+++ SELECTED EXTRACT

Nevertheless: I will of course continue using e-p-i-c all day because there still is a lot of Perl Code here.
If you're interested I could post our little Perl Script that generates a Graphviz Graph Classdiagramm with inheritance an method names. It's a very simple approach but very useful.
To summarise the PPI situation...
1. It was never intended for real-time work.
There are so many cascading problems parsing Perl code I took the attitude that it was more important to be right than fast. In fact, there are some problems that are provably impossible and chasing them becomes an exercise in folly.
That said, it has only this week been completed to the point of parsing random line noise, so as far as Make It Work go we're done.
Which means Make It Fast is only just getting started. Particularly for large documents (go read Genezzo::Parse::SQL) it is most definitely slow.
2. PPI is usable for background processing
Even the Perl interpreter is useless for real-time, and so PPI is intended only for use in background processing.
3. PPI does not implement cross-method analysis.

++++++
+++ SUPPLIED ENTRIES

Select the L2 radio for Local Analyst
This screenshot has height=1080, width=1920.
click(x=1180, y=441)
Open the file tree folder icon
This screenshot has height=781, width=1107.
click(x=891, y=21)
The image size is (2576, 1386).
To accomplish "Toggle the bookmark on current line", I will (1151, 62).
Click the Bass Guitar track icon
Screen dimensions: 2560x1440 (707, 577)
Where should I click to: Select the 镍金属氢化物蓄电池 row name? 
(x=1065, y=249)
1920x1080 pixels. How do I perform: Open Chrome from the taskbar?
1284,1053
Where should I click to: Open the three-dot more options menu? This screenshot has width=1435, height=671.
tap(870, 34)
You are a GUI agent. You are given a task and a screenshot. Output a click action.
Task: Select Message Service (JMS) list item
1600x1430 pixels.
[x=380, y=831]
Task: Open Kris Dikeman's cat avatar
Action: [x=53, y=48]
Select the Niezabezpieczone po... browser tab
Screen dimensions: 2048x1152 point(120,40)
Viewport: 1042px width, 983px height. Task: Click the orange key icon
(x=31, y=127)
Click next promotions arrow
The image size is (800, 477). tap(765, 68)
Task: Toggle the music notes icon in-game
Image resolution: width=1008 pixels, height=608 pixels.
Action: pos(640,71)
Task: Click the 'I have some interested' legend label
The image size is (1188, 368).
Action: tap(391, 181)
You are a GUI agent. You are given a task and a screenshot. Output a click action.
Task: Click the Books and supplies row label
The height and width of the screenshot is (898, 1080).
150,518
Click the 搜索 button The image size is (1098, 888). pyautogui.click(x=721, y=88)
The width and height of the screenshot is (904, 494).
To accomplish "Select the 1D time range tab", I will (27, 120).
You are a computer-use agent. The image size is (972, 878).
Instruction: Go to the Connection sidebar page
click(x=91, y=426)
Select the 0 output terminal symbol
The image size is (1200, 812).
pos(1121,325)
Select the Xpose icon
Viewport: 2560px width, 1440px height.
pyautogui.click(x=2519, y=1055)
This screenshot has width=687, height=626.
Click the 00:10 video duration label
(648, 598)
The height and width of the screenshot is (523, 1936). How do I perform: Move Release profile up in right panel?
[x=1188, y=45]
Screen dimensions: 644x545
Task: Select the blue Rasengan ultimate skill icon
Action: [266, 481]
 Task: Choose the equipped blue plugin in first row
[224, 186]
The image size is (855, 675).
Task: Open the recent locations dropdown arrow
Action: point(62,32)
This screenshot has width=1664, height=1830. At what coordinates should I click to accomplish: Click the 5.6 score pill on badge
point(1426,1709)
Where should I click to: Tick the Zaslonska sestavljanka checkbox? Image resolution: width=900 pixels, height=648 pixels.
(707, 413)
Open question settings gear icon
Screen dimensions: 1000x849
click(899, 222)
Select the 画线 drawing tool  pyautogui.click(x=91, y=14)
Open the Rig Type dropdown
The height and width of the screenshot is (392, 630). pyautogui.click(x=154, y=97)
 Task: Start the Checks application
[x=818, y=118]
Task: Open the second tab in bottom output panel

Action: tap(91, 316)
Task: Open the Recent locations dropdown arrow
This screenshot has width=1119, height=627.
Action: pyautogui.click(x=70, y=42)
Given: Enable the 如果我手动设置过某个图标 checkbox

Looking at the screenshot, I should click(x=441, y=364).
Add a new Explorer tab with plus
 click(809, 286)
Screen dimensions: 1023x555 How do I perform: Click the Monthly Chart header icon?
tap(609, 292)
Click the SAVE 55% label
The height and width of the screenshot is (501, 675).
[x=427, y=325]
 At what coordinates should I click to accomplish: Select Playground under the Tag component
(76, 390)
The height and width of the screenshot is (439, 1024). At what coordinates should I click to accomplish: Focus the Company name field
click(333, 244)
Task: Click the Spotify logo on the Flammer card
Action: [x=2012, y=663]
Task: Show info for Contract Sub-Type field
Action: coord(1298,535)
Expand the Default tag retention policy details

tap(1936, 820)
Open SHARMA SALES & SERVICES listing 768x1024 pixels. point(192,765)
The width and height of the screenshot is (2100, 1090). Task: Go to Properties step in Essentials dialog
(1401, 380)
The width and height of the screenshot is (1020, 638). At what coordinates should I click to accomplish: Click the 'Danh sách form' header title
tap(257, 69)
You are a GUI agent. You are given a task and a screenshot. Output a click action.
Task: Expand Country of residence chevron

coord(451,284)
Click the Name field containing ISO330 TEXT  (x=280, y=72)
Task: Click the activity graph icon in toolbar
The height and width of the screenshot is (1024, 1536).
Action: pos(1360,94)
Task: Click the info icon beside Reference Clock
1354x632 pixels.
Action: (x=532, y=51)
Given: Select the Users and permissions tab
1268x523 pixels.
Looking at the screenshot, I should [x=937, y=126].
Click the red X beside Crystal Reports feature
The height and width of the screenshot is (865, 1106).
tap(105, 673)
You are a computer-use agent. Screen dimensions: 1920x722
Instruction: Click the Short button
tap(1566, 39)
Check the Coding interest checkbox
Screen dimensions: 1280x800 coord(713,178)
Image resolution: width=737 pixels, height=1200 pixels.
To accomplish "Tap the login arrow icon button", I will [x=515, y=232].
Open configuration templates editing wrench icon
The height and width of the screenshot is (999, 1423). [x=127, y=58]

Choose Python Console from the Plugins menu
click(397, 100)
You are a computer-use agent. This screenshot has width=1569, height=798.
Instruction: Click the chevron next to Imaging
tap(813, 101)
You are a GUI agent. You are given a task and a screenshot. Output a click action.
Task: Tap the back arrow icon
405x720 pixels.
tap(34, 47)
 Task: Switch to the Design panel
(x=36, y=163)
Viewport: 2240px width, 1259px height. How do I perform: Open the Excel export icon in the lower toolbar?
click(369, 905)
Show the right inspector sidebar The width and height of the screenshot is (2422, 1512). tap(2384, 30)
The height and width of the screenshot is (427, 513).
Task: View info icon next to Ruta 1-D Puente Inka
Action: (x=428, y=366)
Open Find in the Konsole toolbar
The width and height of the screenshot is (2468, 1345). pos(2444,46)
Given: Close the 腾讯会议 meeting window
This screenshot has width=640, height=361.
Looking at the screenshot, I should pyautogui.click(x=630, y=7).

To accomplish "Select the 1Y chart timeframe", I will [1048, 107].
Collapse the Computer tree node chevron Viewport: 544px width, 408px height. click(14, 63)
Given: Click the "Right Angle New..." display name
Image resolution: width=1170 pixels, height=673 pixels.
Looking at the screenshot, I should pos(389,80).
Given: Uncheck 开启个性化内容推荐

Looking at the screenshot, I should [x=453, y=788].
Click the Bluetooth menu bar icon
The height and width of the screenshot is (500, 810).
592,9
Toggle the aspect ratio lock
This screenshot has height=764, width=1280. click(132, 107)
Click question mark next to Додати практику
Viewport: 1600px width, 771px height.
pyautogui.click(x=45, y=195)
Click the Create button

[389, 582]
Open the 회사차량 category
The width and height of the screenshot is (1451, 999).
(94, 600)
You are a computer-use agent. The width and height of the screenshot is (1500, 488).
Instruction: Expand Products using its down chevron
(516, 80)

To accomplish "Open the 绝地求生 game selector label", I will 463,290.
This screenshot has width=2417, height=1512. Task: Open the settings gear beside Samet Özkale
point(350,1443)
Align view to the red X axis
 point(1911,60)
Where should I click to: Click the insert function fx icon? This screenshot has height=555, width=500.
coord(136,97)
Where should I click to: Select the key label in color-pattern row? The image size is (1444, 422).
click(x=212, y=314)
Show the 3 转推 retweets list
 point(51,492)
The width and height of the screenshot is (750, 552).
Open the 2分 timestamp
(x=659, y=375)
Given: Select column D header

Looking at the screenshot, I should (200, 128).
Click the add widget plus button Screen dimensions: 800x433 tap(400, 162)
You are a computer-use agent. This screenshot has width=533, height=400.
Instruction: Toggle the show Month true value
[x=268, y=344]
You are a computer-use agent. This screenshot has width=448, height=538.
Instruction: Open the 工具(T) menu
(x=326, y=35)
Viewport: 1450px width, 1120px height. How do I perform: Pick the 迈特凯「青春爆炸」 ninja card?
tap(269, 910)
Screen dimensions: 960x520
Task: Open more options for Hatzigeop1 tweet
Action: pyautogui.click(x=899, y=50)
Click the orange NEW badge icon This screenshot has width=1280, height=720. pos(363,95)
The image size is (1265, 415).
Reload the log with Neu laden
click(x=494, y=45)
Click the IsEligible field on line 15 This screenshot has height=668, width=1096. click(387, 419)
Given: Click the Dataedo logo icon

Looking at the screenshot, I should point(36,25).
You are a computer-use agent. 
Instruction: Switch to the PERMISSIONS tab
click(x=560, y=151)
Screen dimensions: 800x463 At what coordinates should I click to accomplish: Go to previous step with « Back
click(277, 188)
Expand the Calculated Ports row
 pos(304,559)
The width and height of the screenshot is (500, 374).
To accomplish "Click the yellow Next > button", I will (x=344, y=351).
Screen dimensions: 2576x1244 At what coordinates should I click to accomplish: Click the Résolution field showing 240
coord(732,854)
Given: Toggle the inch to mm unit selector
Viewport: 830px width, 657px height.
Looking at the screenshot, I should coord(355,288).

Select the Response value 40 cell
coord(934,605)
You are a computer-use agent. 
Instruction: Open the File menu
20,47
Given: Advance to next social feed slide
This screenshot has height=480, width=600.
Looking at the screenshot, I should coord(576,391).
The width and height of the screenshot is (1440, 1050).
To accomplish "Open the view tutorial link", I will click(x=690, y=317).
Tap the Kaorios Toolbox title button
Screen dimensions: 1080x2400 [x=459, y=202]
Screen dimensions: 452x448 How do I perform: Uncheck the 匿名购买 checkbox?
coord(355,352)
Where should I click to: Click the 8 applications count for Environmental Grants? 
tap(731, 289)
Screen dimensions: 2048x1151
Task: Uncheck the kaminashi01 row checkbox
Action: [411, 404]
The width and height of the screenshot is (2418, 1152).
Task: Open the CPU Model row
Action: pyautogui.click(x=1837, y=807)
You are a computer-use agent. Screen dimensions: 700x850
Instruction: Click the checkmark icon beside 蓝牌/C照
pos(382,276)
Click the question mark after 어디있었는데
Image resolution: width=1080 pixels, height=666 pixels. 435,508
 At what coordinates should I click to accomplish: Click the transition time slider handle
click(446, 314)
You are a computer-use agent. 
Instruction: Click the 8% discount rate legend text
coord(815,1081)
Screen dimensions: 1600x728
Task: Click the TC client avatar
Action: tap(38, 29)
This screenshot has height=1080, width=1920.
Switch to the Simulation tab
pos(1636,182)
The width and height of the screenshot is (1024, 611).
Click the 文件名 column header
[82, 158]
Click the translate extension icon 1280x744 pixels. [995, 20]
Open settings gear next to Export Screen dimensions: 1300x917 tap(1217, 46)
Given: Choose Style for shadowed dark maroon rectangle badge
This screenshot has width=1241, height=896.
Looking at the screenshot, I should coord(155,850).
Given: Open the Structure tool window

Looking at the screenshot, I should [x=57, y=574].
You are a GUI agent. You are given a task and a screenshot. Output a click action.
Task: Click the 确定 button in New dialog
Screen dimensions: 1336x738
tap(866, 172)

++++++

• **TO-DO LIST**
1. What was PPI never intended for, according to the PPI discussion?
2. Extend the PPI discussion beyond its final line.

• **RESPONSES TO THE EXERCISE**
1. Real-time work.

2.
PPI doesn't implement any analysis at all, it is a parser and only a parser. However, it does provide the necesary base for writing these sorts of code.
See things like Perl::Metrics, PPIx::Analyze and so on.
As for type inferencing, you should know as well as I Perl doesn't support types, and any attempt to try in a universal way would be an exercise in folly.
I've been slowly working towards a proof of concept of what a "refactoring editor" might actually look like, and the things that can be done for Perl might not look like you are used to in Eclipse. But we'll see...
I am very gald to see you weigh in here, and everything you posted makes sense to me.
In January I expect to be working with Jeff Thalhammer <firstname.lastname@example.org>, who wrote "perlcritic", which uses PPI. Maybe we can help make PPI faster, and/or help add more refactoring features to EPIC.
Thanks for your insights. While I agree with the "make it work"/"make it fast" approach in general, I realise that in some situations "make it work fast (for some people)" might be even more preferable ;-).
My impression is that tools for inconvenient languages like Perl, C++ don't progress because people draw the conclusion that "if you know you can't make it work in general, don't bother to try". PPI is a counterexample, yet I think the "folly"-related pieces of your comment might reflect some of that attitude.
It is not a folly to try making a real-time Perl parser which works better than present tools - which also means faster - when applied to my and my co-workers' code (a limited subset of Perl indeed). On the other hand, I do not care as much about it being able to parse line noise or a hand-crafted sample which proves that "it cannot work".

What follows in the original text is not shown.